+++ Excerpt +++

The myth of Icarus is classical, sourced primarily from Ovid's Metamorphoses VIII and the Bibliotheca of Pseudo-Apollodorus.
The tale is not biblical, but its structure of fatal overreach mirrors both the fall of Genesis 3 and the tower of Babel. The poem does not mourn Icarus. It asks why he reached at all.
The valley the poem calls him back to the red, quiet, lightless, before hubris and before words, which inverts Eden. Not a garden of abundance, but a place of blood and anchorage. The womb, potentially. Before the sentence was handed down.iii. Agency to Nothing
Ekron is the Philistine city whose king Ahaziah sent messengers to consult Baal-Zebub, lord of the flies, in 2 Kings 1:2-3. The prophet Elijah intercepts them. The king dies. Baal-Zebub, 'Beelzebub' is named in Matthew 12:24 as prince of demons.
The snake's verdict is a specific damnation: not merely that the speaker has sinned, but that he is sin made flesh. His kingdom is filth. His crown is flies. He does not reign over men by penitence, he reigns over maggots.
The speaker believes he wins the argument by claiming sin as proof of substance, I am heavy, I am here. An act to own up to his mistakes. The snake concedes the weight, then uses it against him. The speaker has not reclaimed himself. He has confirmed what the sentence already said.
iv. Ewer Muse
The ewer as vessel echoes 2 Corinthians 4:7: "But we have this treasure in jars of clay, to show that the surpassing power belongs to God and not to us." The vessel is not the glory. It only carries it.
Romans 9:21 asks: "Has the potter no right over the clay?" Here the question is turned.
The snake addresses God directly. "Is this thy design? This proudly trialed thing?" and receives only silence.

+++

- _Actions to take_
A. List every biblical passage that the poem commentary cites by book and number.
B. Decide whether each statement agrees with the poem commentary. Answer yes or no for each and quote the words that settle it.
(i) The myth of Icarus comes mainly from biblical sources.
(ii) Elijah intercepts the messengers whom Ahaziah sent to consult Baal-Zebub.
(iii) The snake receives a reply when it addresses God directly.
C. Extend the poem commentary past its final sentence.

+++ Available data +++

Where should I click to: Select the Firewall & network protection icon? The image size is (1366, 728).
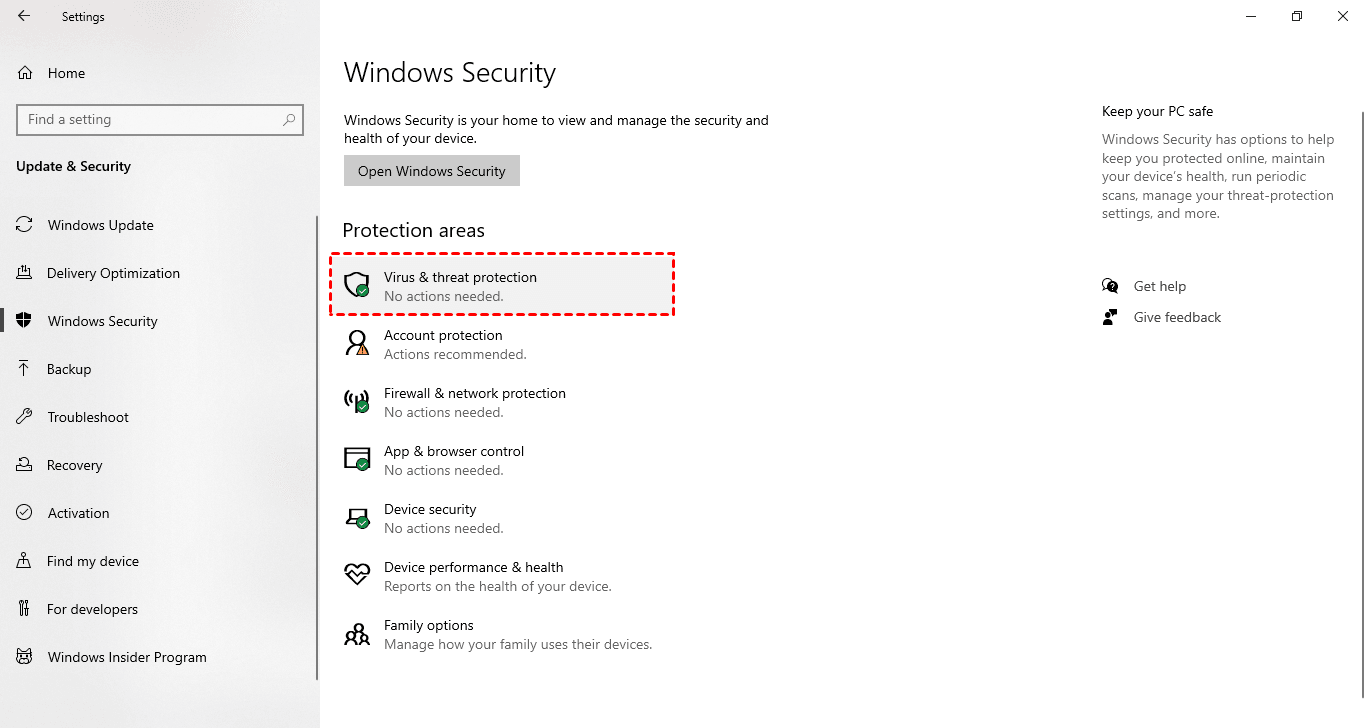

+++

- _Answers to the exercises_
A.
Genesis 3
2 Kings 1:2-3
Matthew 12:24
2 Corinthians 4:7
Romans 9:21

B.
(i) No: "The tale is not biblical"
(ii) Yes: "The prophet Elijah intercepts them."
(iii) No: "and receives only silence."

C.
God's silence is itself a biblical posture. In Psalm 22:1-2 the psalmist cries out and is not answered. The silence here is not indifference. It is the space into which the snake must speak.
The snake then answers its own question by deflecting to the other serpent, the one of Genesis 3, who had never experienced loss. The edenic snake acted from fullness: proximity to God, to the garden, to unfallen creation. It had been denied nothing, and so it could not understand the cost of what it set in motion. This snake has watched that cost compound across all of human history. That is its loss. The hubris of men is not God's architecture. It is the inheritance of another's arrogance.v. Breathed Before
Shinar is the plain of Babel, named in Genesis 11:2. The people of Shinar built toward heaven and had their tongues scattered as punishment.
The witnessing voice, potentially the snake has stood there too. It has watched this particular shape of hubris; the reaching, the falling, the silence after, a thousand times.
The closing image, gates that part on their own before the speaker, requiring no touch inverts Babel’s collapse.
Where language was taken as punishment, here it is promised back as gift, not seized but given, when the speaker is finally ready to receive it. Language, the poem suggests, is not learned. It is returned.
The snake’s final instruction, "not abandoned, forgotten," is the most theologically precise line in the collection. Abandonment is still a relationship to the wanting. Forgetting is release. The butterfly does not decide to leave the cocoon. It simply becomes something that no longer fits inside it.